# START OF Material provided

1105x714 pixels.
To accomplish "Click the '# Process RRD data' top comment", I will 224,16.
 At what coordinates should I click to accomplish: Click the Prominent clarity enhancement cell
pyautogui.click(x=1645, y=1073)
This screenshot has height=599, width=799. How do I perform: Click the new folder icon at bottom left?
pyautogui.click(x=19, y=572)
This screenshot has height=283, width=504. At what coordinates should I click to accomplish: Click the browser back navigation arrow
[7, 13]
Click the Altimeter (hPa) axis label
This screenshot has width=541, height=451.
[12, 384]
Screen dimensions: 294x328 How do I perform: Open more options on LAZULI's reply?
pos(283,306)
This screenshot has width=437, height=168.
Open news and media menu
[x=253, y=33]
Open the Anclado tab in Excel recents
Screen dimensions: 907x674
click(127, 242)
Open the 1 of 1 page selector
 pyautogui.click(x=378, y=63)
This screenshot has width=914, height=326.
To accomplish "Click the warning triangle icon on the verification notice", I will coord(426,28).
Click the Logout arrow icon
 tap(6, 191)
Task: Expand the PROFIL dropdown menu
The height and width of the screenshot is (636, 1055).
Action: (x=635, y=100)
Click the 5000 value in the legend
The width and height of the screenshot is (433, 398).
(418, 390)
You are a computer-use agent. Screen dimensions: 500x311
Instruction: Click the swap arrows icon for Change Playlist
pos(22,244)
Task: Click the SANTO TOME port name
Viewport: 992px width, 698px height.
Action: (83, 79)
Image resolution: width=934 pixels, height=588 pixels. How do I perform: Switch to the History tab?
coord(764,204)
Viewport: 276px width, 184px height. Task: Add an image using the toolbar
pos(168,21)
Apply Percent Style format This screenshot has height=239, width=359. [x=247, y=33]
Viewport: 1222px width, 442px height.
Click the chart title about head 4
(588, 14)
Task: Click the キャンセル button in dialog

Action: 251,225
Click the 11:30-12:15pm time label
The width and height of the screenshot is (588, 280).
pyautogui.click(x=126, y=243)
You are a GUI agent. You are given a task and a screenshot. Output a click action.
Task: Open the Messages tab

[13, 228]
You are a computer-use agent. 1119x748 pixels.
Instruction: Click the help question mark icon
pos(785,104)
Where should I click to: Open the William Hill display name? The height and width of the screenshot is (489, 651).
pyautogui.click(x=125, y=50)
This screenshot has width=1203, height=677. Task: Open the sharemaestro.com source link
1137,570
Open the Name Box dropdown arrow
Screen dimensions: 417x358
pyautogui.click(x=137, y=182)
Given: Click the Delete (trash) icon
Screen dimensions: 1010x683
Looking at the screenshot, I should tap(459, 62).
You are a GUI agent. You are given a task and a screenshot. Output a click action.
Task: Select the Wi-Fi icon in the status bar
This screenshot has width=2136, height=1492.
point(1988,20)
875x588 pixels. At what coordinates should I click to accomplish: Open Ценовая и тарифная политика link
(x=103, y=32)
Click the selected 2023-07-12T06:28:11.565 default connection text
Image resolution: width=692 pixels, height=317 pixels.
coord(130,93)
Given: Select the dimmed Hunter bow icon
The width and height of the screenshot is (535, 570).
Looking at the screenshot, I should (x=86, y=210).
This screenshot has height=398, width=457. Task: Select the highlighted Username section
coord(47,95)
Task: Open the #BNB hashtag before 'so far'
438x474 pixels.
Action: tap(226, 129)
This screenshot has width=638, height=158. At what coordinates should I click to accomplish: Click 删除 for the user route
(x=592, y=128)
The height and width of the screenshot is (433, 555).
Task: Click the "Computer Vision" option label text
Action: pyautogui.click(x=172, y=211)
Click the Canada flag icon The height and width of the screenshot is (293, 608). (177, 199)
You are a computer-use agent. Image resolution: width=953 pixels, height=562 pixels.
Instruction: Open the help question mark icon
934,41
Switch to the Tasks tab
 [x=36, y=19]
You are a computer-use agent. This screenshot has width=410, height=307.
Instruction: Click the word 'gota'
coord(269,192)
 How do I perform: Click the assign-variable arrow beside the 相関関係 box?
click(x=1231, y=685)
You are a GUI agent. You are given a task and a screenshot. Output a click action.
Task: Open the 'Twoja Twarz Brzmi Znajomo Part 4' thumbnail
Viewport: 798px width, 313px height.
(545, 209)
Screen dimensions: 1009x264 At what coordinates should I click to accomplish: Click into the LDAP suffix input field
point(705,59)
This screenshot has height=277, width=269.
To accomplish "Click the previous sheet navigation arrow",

# END OF Material provided

■ The task
Write out again the stretch from the start of the lines through the line containing "pos(283,306)", including the requests, and add -146 to every coordinate in the answers. Leave all other text in those lines unchanged.

■ Task solution
1105x714 pixels.
To accomplish "Click the '# Process RRD data' top comment", I will 78,-130.
 At what coordinates should I click to accomplish: Click the Prominent clarity enhancement cell
pyautogui.click(x=1499, y=927)
This screenshot has height=599, width=799. How do I perform: Click the new folder icon at bottom left?
pyautogui.click(x=-127, y=426)
This screenshot has height=283, width=504. At what coordinates should I click to accomplish: Click the browser back navigation arrow
[-139, -133]
Click the Altimeter (hPa) axis label
This screenshot has width=541, height=451.
[-134, 238]
Screen dimensions: 294x328 How do I perform: Open more options on LAZULI's reply?
pos(137,160)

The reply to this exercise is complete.